▶ Supplied text
■ ■ ■

Monday, June 20, 2011

...and then they were gone

Last week was the last week of the school year. It was a tough year in many ways—not in the way that my first year was tough, when I suffered chronic abdominal cramps and occasional fits of exasperated weeping during my prep periods—but because of the budget. I’m so sick of budget woes that I’m not going to write about them here except to say that we spent the entire second semester in a state of doom, and it was exhausting. When the blue folders (a.k.a. pink slips) were finally handed out, we sought to comfort one another, struggled to focus on teaching, and scrambled to pack up our classrooms by the deadline.

When the final bell rang, the students dashed out of our rooms and, after some prodding over the intercom, left the building for the summer. When I came back from lunch (the third time all year that I got to go out to lunch on a workday—woohoo!), an eerie calm had settled in the hallway, the lights were dimmed, and every locker door was hanging open for an eventual cleanout. I marveled at the shocking array of left-behind scarves, notebooks, sneakers, toasters, and posters. The building itself seemed to release an exhausted sigh at its seams.

As I sunk into my desk chair, I found two emails from students who wanted to know what their grade on the final exam (taken two hours prior) was and what that would make their final grade for the class and if I would round up, and if so, how much. And was it too late for extra credit? Delete ... delete.

An hour later, as I entered a B for a student’s grade, I said wryly to my coworker, “I wonder when this kid’s dad will call.” He emailed me at 10:30 that night. This was a man who sent me a gag-inducing letter in September asking for my “help in molding this world changing young man into the person he was born to be.” He capitalized the s in son, and given the religious overtones in the rest of the letter, I feared this was no typo.

In his June 15th email (which began “First off, Cameron is the best Son a man could ask for”), sent after my grades were submitted and an 18-week semester had gone by and his son the Son had earned 88%, he wondered if there was anything else the boy could do. Would I allow a re-take of the final? It’s just that Junior was going to be devastated, for he had never gotten a B in high school before. I resisted the urge to reply with, “Don’t worry—there is still plenty of time for Cameron to earn another B” or “Lots of people have been world-changing men without a 4.0 ... look at George Bush!”

■ ■ ■

▶ Information provided
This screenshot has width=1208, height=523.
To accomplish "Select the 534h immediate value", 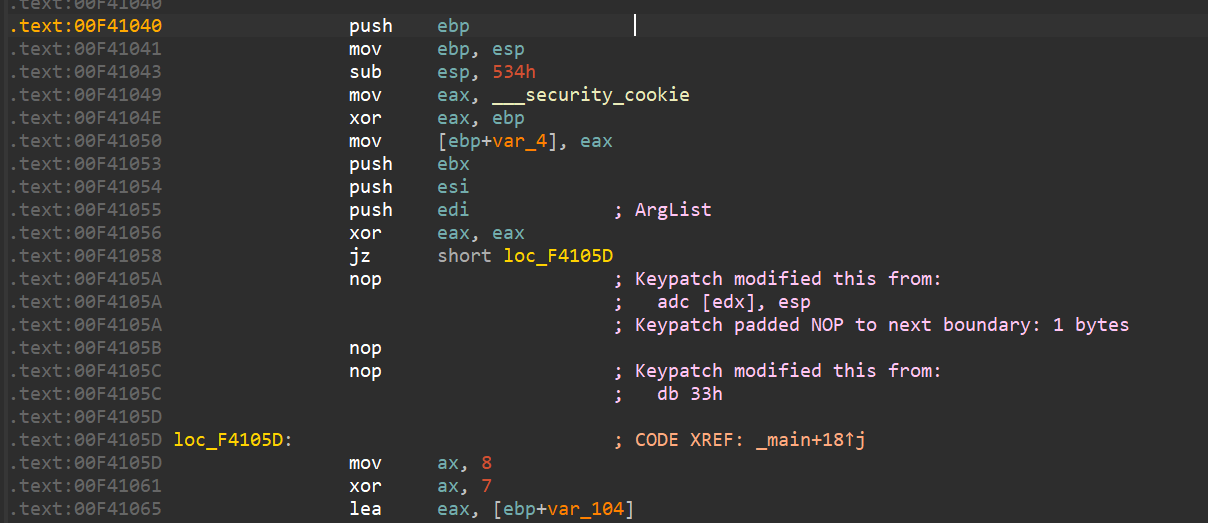I will tap(516, 72).
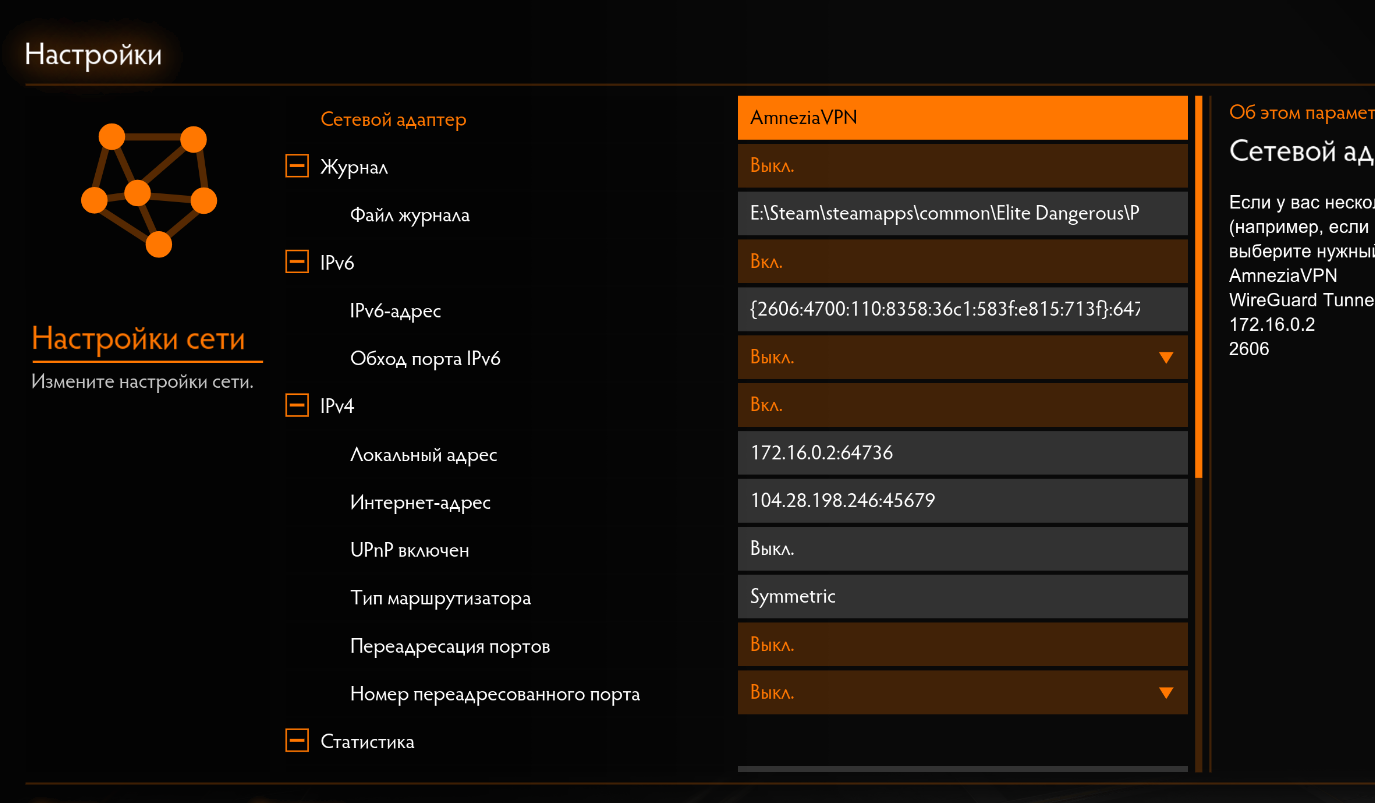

■ ■ ■

▶ Problems and tasks
**a.** Answer these questions about the blog post:
(i) What color were the folders also known as pink slips?
(ii) At what time did the student's dad send his email?
(iii) What percentage had the son earned?
**b.** Rewrite the part of the blog post that opens with the words containing "When the final" and closes with "Delete ... delete.", changing "hallway" to "corridor".
**c.** Decide whether each statement agrees with the blog post:
(i) The writer got to go out to lunch on a workday only three times all year.
(ii) The dad's letter asking for help was sent in January.
(iii) The semester lasted 18 weeks.
The data is not needed here.

▶ The responses
**a.**
(i) Blue.
(ii) 10:30 that night.
(iii) 88%.

**b.**
When the final bell rang, the students dashed out of our rooms and, after some prodding over the intercom, left the building for the summer. When I came back from lunch (the third time all year that I got to go out to lunch on a workday—woohoo!), an eerie calm had settled in the corridor, the lights were dimmed, and every locker door was hanging open for an eventual cleanout. I marveled at the shocking array of left-behind scarves, notebooks, sneakers, toasters, and posters. The building itself seemed to release an exhausted sigh at its seams.

As I sunk into my desk chair, I found two emails from students who wanted to know what their grade on the final exam (taken two hours prior) was and what that would make their final grade for the class and if I would round up, and if so, how much. And was it too late for extra credit? Delete ... delete.

**c.**
(i) Yes: "the third time all year that I got to go out to lunch on a workday"
(ii) No: "sent me a gag-inducing letter in September"
(iii) Yes: "an 18-week semester had gone by"